Vertebral stentleme genellikle güvenli bir prosedür olmakla birlikte, inme, kanama veya hematom (erişim yerinde), stent içinde tekrar daralma (restenoz), geçici baş ağrısı veya baş dönmesi, damar zedelenmesi ve kan pıhtısı oluşumu gibi riskler taşır. Perkütan anjiyoplasti ve stentleme, ekstrakraniyal vertebral arter stenozunun tedavisinde semptomları gidermek ve posterior dolaşıma kan akışını iyileştirmek için güvenli, etkili ve faydalı bir teknik olarak değerlendirilmektedir. Semptomatik vertebral arter stenozu için stentleme, deneyimli ellerde çok yüksek başarı oranı ve az sayıda peri-prosedürel komplikasyon ile gerçekleştirilebilmektedir. 

Anevrizma

Anevrizma, bir atardamar duvarındaki zayıf bir noktada oluşan balonlaşmayı veya genişlemeyi tanımlayan tıbbi terimdir. Beyin anevrizması ise, beyin damarlarının duvarındaki zayıflamış bir bölgenin balon gibi şişmesiyle oluşan ciddi bir sağlık sorunudur. Bu balonlaşma, genellikle beyin, kalp ve ana arterler gibi kritik bölgelerde ortaya çıkar.

Çoğu anevrizma, özellikle küçük olanlar, yırtılıncaya veya büyüyerek çevre dokulara bası yapana kadar herhangi bir belirti göstermez. Patlamış bir anevrizmanın tipik ve en önemli bulgusu, ani başlayan, çok şiddetli bir baş ağrısıdır ve genellikle hastalar tarafından "hayatımın en kötü baş ağrısı" olarak tanımlanır. Bu baş ağrısına ek olarak mide bulantısı, kusma, boyun sertliği, bulanık veya çift görme, ışığa karşı aşırı hassasiyet, bilinç kaybı veya nöbetler görülebilir.

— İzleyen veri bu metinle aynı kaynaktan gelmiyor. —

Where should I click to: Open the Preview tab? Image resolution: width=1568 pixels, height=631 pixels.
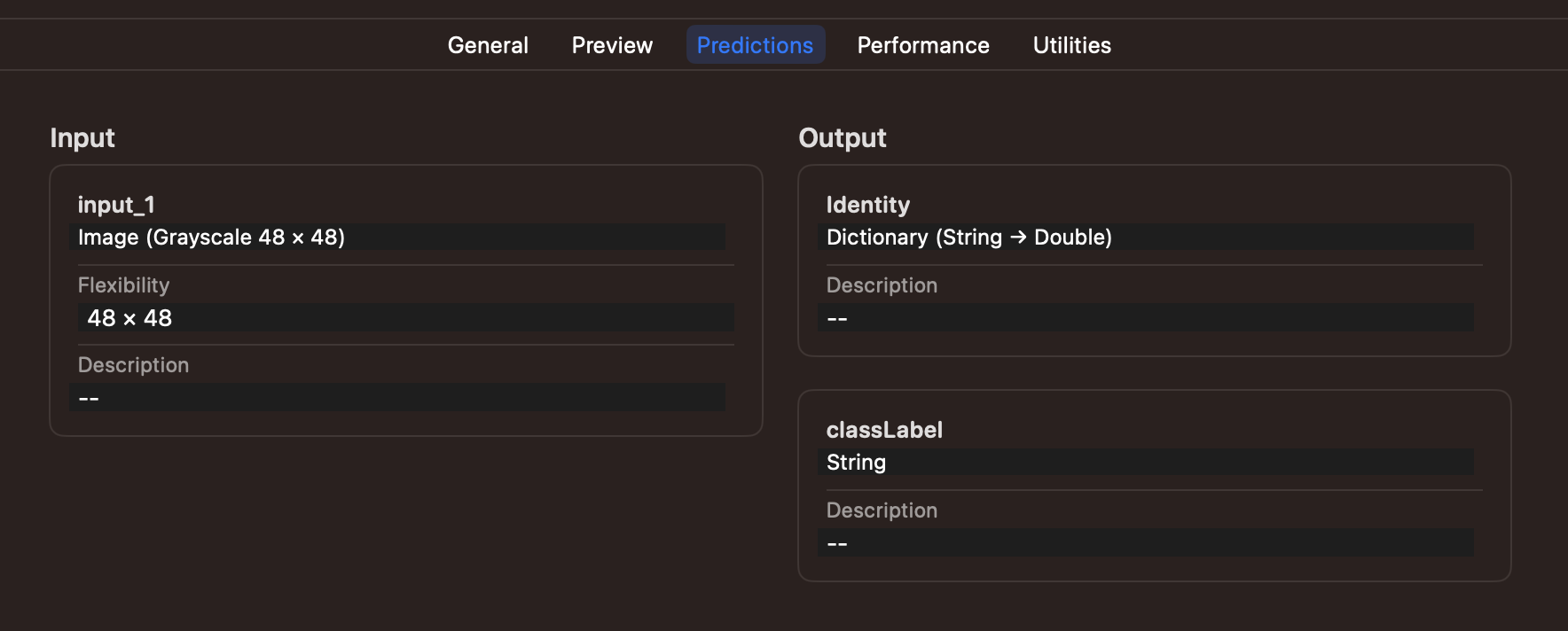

Ani ve şiddetli baş ağrısı şikayetiyle hastaneye başvuran bir kişi için beyin anevrizması ihtimali ciddiyetle ele alınır. Tanı süreci, beyin bilgisayarlı tomografisi (BT), manyetik rezonans görüntüleme (MR) ve serebral anjiyografi (DSA) gibi bir dizi görüntüleme ve laboratuvar testini içerir.

Beyin anevrizmasının tedavisi, anevrizmanın boyutu, yeri, patlama riski ve hastanın genel sağlık durumu gibi birçok faktöre bağlı olarak planlanır. Patlamış beyin anevrizmaları acil tıbbi müdahale gerektirirken, patlama riski yüksek veya henüz patlamamış anevrizmalar için profilaktik tedaviler düşünülebilir.

  • Cerrahi Klipleme: Beyin cerrahı, kafatasının bir kısmını açarak anevrizmaya ulaşır ve anevrizmanın boynuna küçük bir metal klips yerleştirerek kan akışını durdurur. Bu işlem, anevrizmayı kalıcı olarak kapatarak tekrar patlama riskini ortadan kaldırır. 
  • Endovasküler Koilleme: Daha az invaziv bir işlemdir ve kafatasının açılmasını gerektirmez. Genellikle kasıktan veya bilekten bir atardamara kateter yerleştirilerek anevrizma içine çok ince platin sargılar (koiller) yerleştirilir. Bu koiller, anevrizma içinde bir yumak oluşturarak kan akışını engeller ve pırtılaşmayı tetikler. 
  • Akım Yönlendirici Stentler: Büyük veya tedavisi zor anevrizmalar için kullanılan nispeten yeni bir endovasküler yöntemdir. Bu yöntemde, anevrizma boyunca ana damarın içine özel bir stent yerleştirilir. Bu stent, kan akışını anevrizmadan uzaklaştırarak anevrizmanın içine kan girmesini engeller ve zamanla anevrizmanın pıhtılaşarak küçülmesini ve kaybolmasını sağlar. 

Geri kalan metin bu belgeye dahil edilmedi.